The live cases of ISET 2019 continued on Wednesday morning with two teams from Miami Cardiac &Vascular and one from Ballad Health System. The first live case of the morning was broadcast from Miami Cardiac & Vascular and involved a 54-year-old HIV-positive man with Rutherford III claudication. The patient also had hyperlipidemia and a history of smoking.
Operator Constantino Pena, MD, said he thought the case details were interesting and raised the question of how to approach the external iliac region. Ripal Gandhi, MD, also operating on the case, described progress thus far and the challenges involved in access. Moderator Barry T. Katzen, MD, polled the audience on their preferred access for this particular external iliac lesion and found that 67% preferred ipsilateral left, 27% preferred right to left, 0% preferred brachial, and 6% preferred radial. The operators also decided to choose ipsilateral left.
Another Miami case was led by James Benenati, MD. Dr. Benenati’s team presented a 68-year-old man with left arm numbness and coldness secondary to arterial insufficiency due to left subclavian artery stenosis. The patient did not have subclavian steal syndrome, the operators noted.

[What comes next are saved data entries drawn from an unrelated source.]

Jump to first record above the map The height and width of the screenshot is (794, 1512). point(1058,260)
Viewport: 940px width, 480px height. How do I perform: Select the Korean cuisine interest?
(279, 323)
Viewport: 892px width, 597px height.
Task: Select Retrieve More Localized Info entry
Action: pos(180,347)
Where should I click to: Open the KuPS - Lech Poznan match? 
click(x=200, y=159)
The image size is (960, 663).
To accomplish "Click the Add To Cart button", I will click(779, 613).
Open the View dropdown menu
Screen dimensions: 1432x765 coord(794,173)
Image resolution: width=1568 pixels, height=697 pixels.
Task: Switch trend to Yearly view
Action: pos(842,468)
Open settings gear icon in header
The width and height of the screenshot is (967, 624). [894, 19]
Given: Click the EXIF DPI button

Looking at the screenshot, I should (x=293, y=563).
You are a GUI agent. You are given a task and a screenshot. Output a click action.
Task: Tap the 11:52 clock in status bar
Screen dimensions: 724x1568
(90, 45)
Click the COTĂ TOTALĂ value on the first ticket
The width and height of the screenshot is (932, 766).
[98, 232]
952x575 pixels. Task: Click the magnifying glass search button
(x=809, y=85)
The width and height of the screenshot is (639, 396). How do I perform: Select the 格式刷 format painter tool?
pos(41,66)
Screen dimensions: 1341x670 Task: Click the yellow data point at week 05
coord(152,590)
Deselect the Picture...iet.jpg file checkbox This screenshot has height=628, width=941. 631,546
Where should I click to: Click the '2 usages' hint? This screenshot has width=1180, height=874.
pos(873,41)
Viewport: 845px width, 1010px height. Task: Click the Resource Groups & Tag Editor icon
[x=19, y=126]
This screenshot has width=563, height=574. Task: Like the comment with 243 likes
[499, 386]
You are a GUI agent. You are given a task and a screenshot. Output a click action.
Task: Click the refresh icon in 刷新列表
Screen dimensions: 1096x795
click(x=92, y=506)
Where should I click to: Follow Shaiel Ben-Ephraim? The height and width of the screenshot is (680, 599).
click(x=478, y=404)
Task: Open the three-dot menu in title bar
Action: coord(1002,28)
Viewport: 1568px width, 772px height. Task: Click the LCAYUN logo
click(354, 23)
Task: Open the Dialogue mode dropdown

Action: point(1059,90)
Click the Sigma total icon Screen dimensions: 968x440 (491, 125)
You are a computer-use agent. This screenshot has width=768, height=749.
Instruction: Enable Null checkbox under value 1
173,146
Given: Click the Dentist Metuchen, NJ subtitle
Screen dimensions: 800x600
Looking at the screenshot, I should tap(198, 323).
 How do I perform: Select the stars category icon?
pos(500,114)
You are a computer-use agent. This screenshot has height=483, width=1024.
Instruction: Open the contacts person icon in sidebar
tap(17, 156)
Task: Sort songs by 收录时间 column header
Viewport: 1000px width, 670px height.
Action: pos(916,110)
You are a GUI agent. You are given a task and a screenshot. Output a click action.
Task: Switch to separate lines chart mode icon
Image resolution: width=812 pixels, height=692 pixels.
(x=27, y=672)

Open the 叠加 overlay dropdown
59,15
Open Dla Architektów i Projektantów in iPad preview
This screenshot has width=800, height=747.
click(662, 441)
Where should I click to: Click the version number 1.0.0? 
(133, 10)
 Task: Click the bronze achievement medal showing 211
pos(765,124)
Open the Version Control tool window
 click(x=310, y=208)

After describing imaging and other case details, the panel and operators discussed the possibility of going through the wrist but ruled it out due to poor flow, physical findings, and other reasons.
A panel member asked if use of a distal protection device was considered. Dr. Benenati confirmed the team had considered that possibility but opted against it after extensive discussion.
Dr. Katzen commented, “I think the audience is seeing the benefit of team think, team approach in discussing all these options and getting everybody involved in these complex cases.”
The moderator then directed the audience’s attention to another case, this one from Ballad Health System and led by Chris Metzger, MD. The patient was a 76-year-old man with CAD, PCIs, and LVEF 30%. He had hypertension, dyslipidemia, mild short-term memory issues, and a prior bicycle accident that he left him with a neck injury and limited mobility.
Additionally, the patient had experienced significant difficulties with anesthesia on several past occasions. He had a history of 2 episodes of right hemispheric TIAs, and he presented with severe symptomatic right internal carotid artery stenosis. There was a significant component of soft plaque in the area of the symptomatic stenosis, Dr. Metzger added.
Operators and the panel discussed the appropriateness of placing a stent in this patient, and the audience was polled. Poll results indicated that 91% of the audience thought this was an ideal carotid stent patient, and Dr. Metzger agreed.
After much discussion and observation of all cases, Dr. Katzen thanked the operating teams for their time and congratulated them on great cases.